╭─ RECORDED INFORMATION

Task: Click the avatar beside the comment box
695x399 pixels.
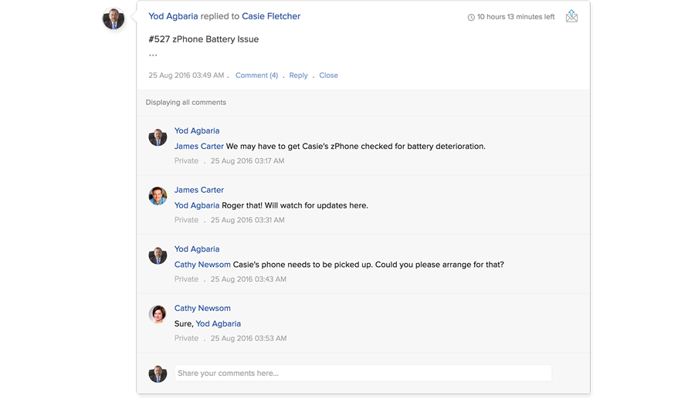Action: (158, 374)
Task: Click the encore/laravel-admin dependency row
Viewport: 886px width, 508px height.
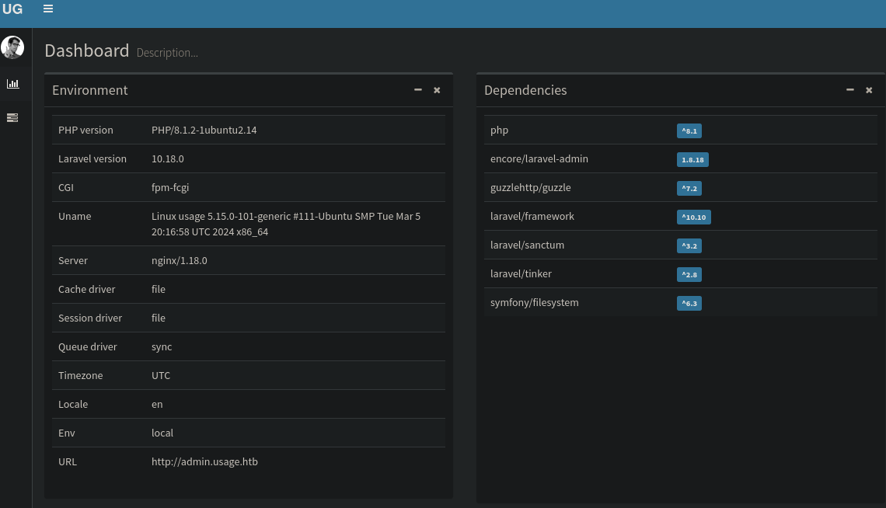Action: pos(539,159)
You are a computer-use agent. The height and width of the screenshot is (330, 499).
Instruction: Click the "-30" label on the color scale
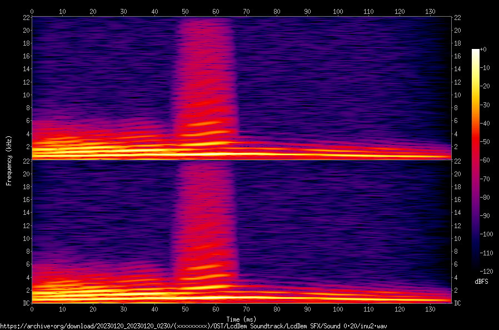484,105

╰─
╭─ RECORDED INFORMATION

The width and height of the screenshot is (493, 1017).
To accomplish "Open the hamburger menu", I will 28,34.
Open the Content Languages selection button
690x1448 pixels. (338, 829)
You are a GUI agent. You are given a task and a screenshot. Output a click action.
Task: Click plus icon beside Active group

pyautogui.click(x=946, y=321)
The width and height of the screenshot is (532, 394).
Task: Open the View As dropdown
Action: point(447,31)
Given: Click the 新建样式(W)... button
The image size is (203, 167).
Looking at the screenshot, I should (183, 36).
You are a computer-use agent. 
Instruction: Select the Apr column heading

╰─
╭─ RECORDED INFORMATION

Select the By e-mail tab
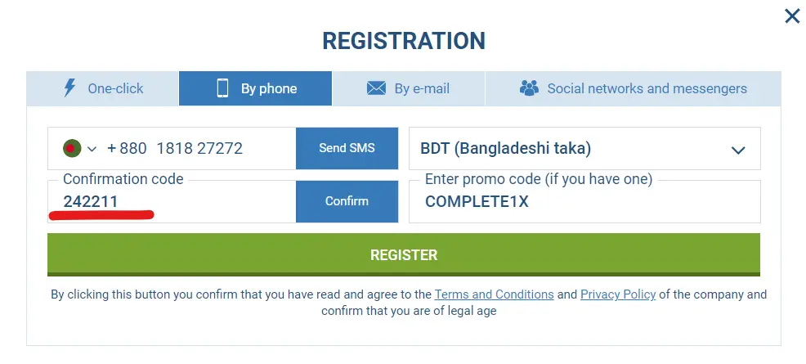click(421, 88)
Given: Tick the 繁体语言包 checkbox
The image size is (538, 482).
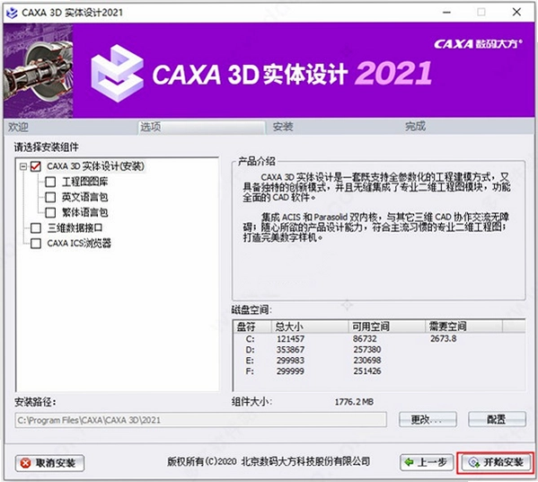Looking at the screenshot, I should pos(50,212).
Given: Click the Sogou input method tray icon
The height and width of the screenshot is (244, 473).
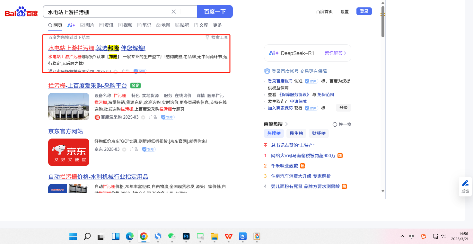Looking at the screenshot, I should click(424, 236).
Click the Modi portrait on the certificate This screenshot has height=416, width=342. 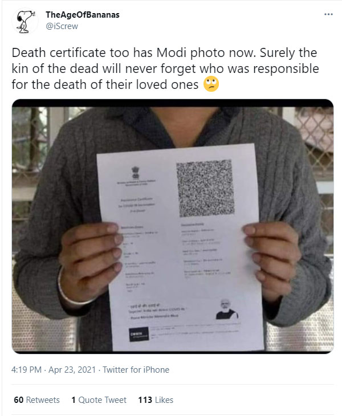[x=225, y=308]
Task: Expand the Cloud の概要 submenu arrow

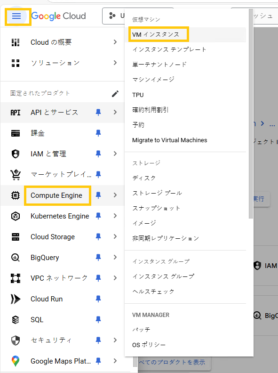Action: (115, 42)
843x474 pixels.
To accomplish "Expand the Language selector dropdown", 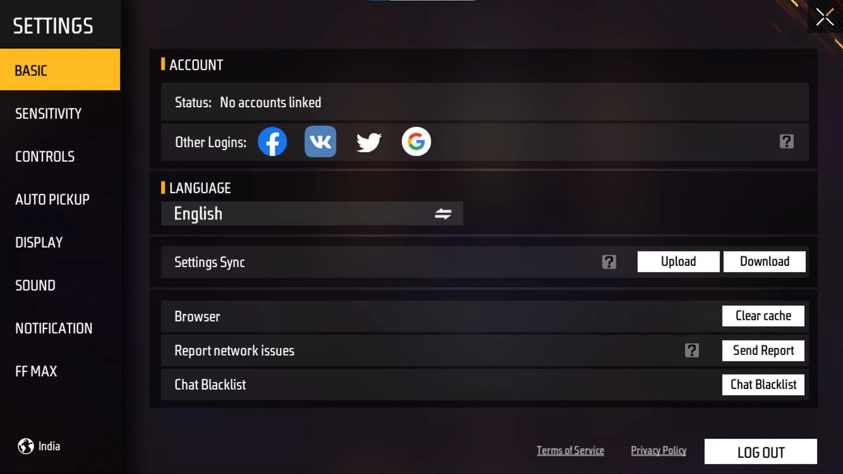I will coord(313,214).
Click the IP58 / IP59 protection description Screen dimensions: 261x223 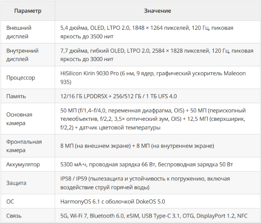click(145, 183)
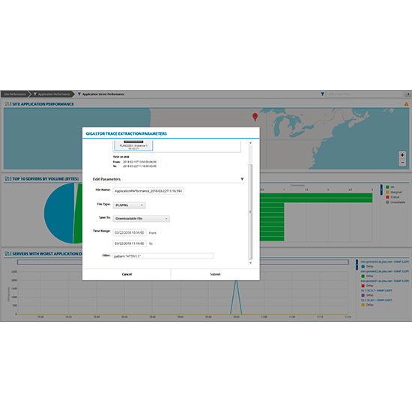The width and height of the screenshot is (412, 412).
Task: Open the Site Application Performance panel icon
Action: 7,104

╰─

EXERCISE PROMPT. Whenever a line of the records holds the string "computer", pick it out and copy it.

ANSWER SPACE.
You are a computer-use agent. The height and width of the screenshot is (330, 499).
You are a computer-use agent. 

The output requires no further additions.